▶ [YOUR INSTRUCTIONS]
Could you copy exactly the lines from the one containing "Viewport: 500px width, 370px height." through the last line of the records below, leaving out any pictures?

▶ [DATA PROVIDED]
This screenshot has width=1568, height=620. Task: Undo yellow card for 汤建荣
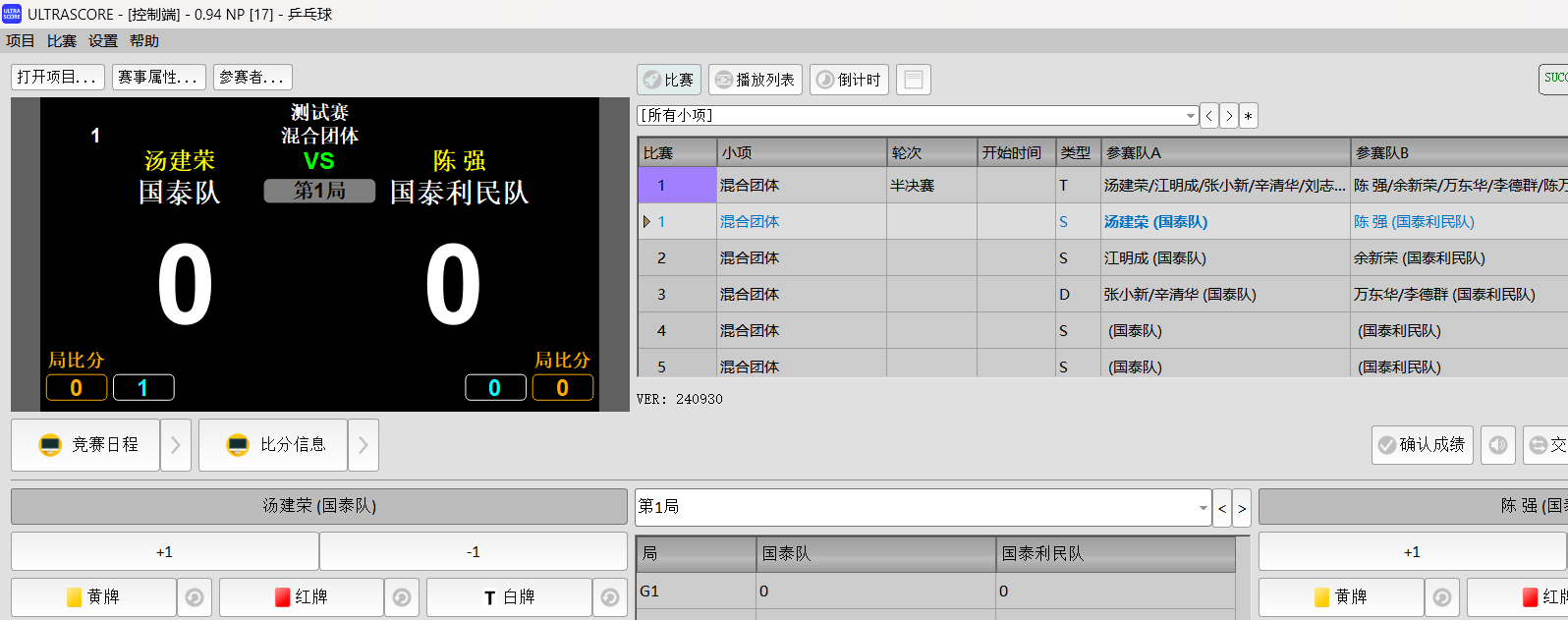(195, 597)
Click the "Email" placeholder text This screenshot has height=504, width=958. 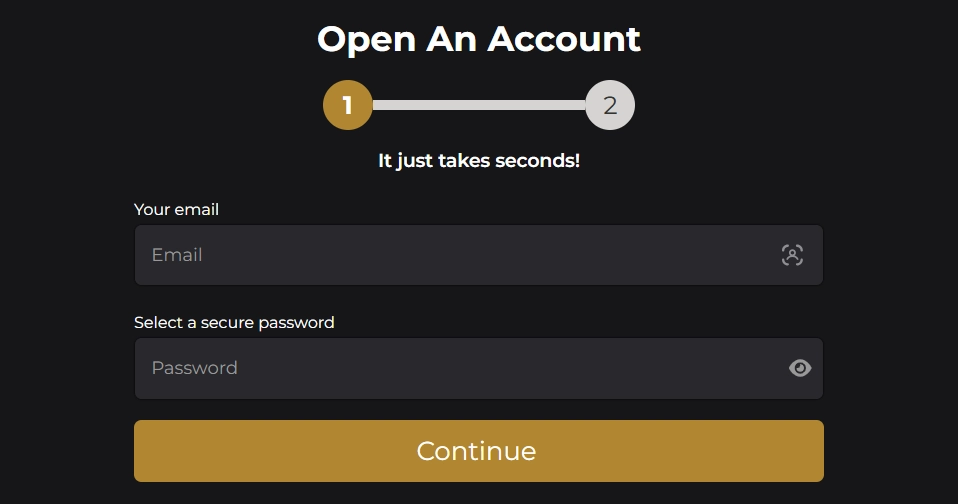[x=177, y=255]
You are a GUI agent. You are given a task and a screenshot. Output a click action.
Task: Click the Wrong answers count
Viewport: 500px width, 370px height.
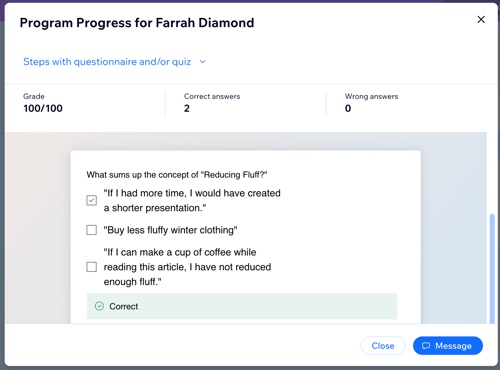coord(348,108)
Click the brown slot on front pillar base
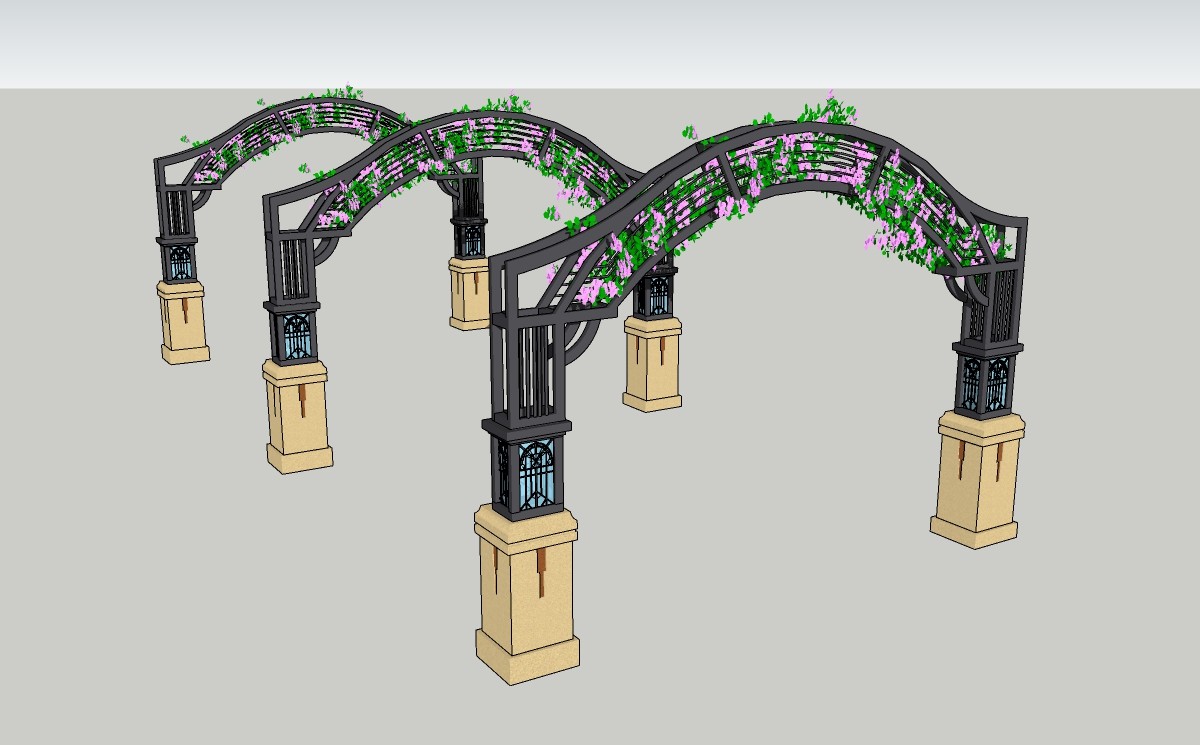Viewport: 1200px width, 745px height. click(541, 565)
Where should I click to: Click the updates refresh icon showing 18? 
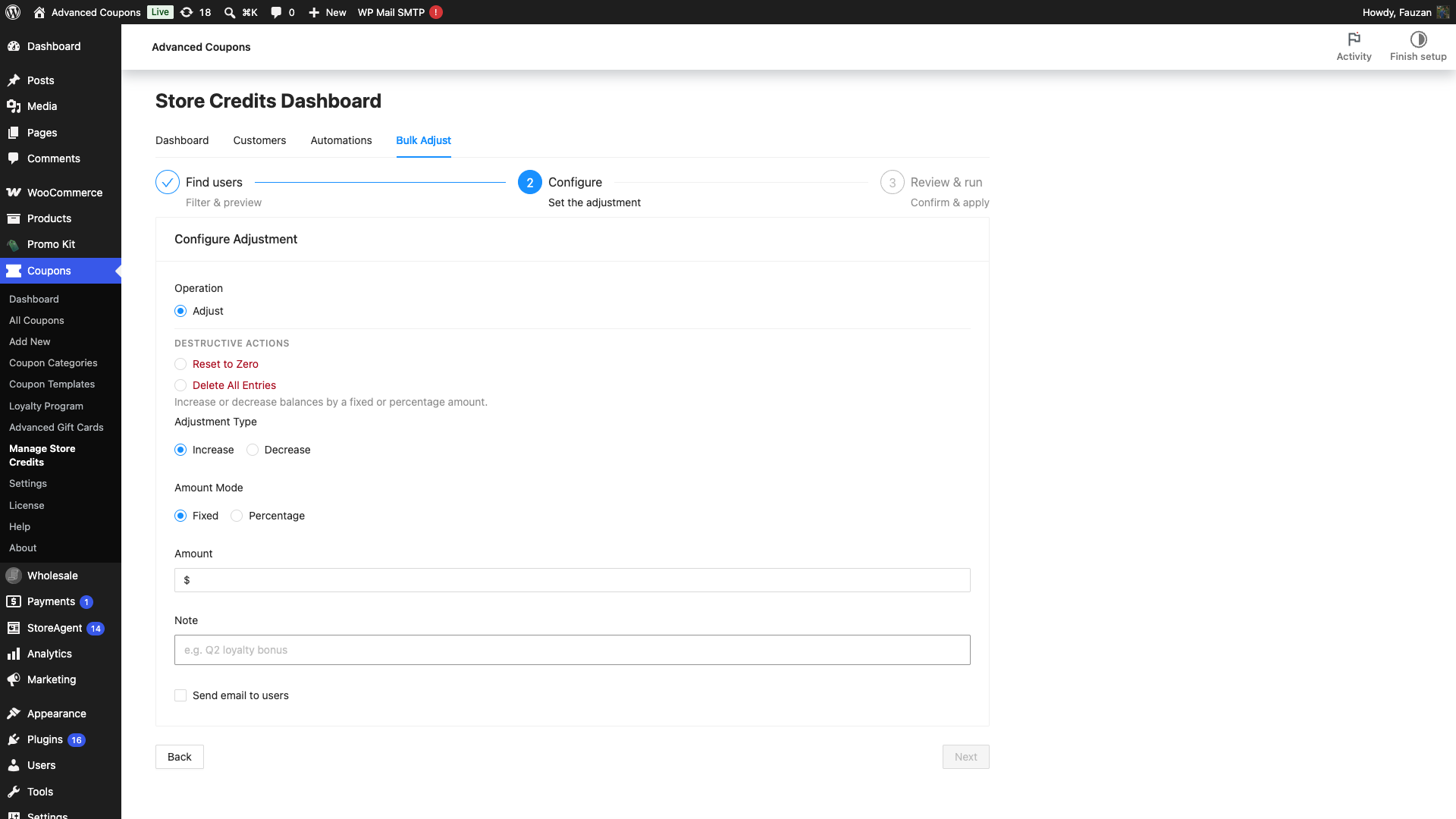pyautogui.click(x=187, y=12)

▶ [TASK OUTPUT]
Viewport: 500px width, 370px height.
coord(348,108)
Click the brown slot on front pillar base
Viewport: 1200px width, 745px height. click(541, 565)
Where should I click to: Click the updates refresh icon showing 18? 
pyautogui.click(x=187, y=12)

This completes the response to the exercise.